Abstract

If David Cameron’s strategy of decontamination is widely acknowledged, the importance of feminization to reconstructing the Conservatives as a modern and no longer ‘nasty’ party is less often noted. Yet, and as previous chapters have shown, efforts to deliver a more representative parliamentary party and to make the party more electorally competitive over women’s issues constituted a significant part of Cameron’s strategy. In moving the party on this terrain Cameron would be required, at times, to ‘lead’ his party, just as he had on issues like the environment, education and (whilst tax cuts were resisted) on the economy (Heffernan 2010). With sex differences apparent amongst both party members and party elites on women’s issues this would likely be harder to do so in respect of older and male party members and Parliamentarians. Younger party members and women in particular appear generally more comfortable with the party’s efforts to ‘act for’ women, and within the 2005 Parliament, it was Conservative women Parliamentarians rather than men, who, for the most part, acted for women in a more gender equality direction.

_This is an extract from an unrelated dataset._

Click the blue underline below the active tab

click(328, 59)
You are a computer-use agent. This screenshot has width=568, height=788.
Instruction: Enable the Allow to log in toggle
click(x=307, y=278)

Here, we seek to shed more light on the impact of feminization on intra-party cohesion, more precisely, to gauge the way in which feminization relates to broader patterns of ideological difference within the Conservative party. Drawing on our survey of party members, three main ideological tendencies are identified. These ideological groupings differ significantly in terms of party member attitudes towards gender politics. Thatcherites are hostile to gender-related reforms, and supportive of cuts in tax and spending that bear upon these reforms. Liberal Conservatives, the youngest and most male of these tendencies, are distinguished by being the least hostile to feminist values.